• _Source text_
---------------

How Russia is losing the fight against vaccine skepticism – By Daniel Van Boom (CNET) / Aug 6 2021
Russia was the first country to authorize a COVID-19 vaccine. A year later, less than a fifth of Russians are fully vaccinated — and the daily death toll is peaking.
Ulyana was getting a haircut when it happened. As she sat in a St. Petersburg beauty salon with her hairdresser and several other customers, the topic of vaccines came up. One woman declared she wasn’t going to be the Russian government’s lab rat, and others murmured in agreement. Ulyana told her hairdresser, Katya, that she’d gotten the Sputnik-V vaccine and felt fine. Katya was shocked.
The hairdresser got out her scissors and slowly moved them toward Ulyana’s shoulders. She believed Ulyana had a microchip in her shoulder.
“I was speechless,” said Ulyana, a 31-year-old consultant. “She explained to me that in the videos she had seen on the internet, vaccinated people could stick metal objects like coins to their bodies in the place of injection because the ‘vaccine chip’ draws them.”
The hairdresser showed Ulyana the Instagram video she’d seen, as well as a Telegram group she subscribed to. The group’s members, numbering in the thousands, spoke of how the government would be able to use the vaccine to implant a microchip that would give it the power to control someone “like a video game character.”

---------------

• _Provided data_
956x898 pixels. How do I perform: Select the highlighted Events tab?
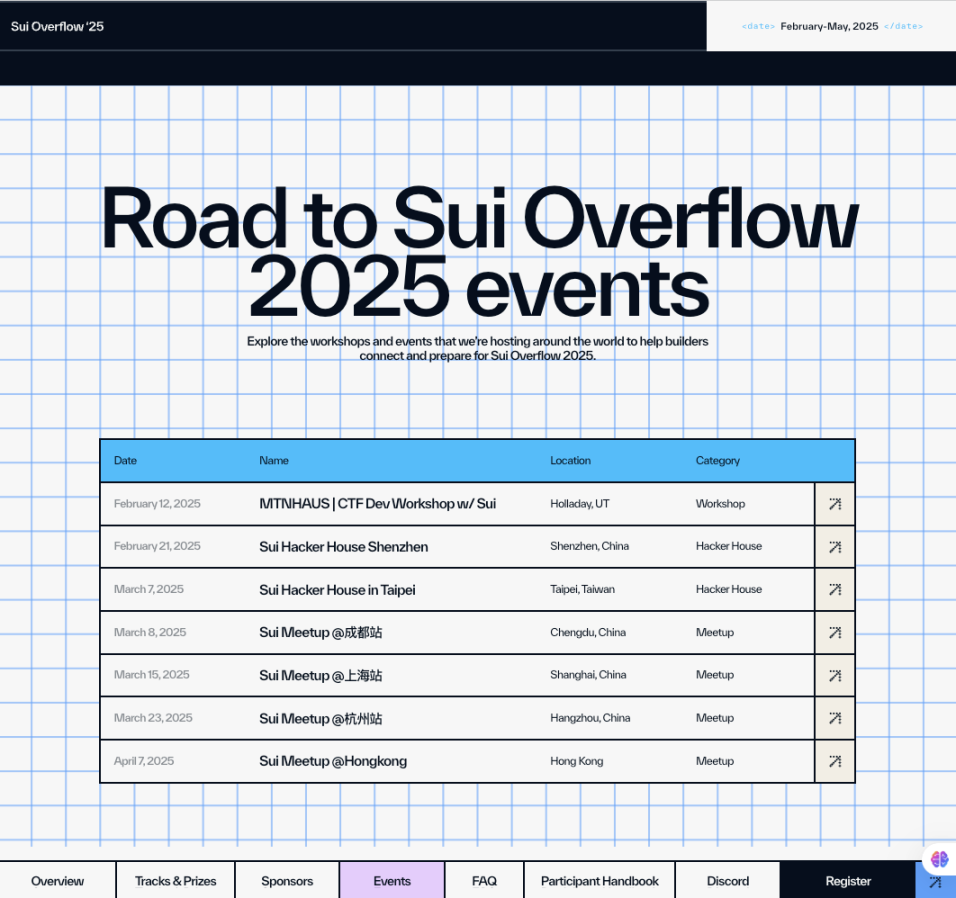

---------------

• _What to work on_
**a)** Name every person identified by name in the article on Russian vaccine skepticism, including its byline.
**b)** Reproduce the passage from the article on Russian vaccine skepticism word for word, starting at "Ulyana was getting" and ending at "in her shoulder.".
The listing has no connection to the article on Russian vaccine skepticism.

• _Task responses_
**a)** Daniel Van Boom, Ulyana, Katya

**b)**
Ulyana was getting a haircut when it happened. As she sat in a St. Petersburg beauty salon with her hairdresser and several other customers, the topic of vaccines came up. One woman declared she wasn’t going to be the Russian government’s lab rat, and others murmured in agreement. Ulyana told her hairdresser, Katya, that she’d gotten the Sputnik-V vaccine and felt fine. Katya was shocked.
The hairdresser got out her scissors and slowly moved them toward Ulyana’s shoulders. She believed Ulyana had a microchip in her shoulder.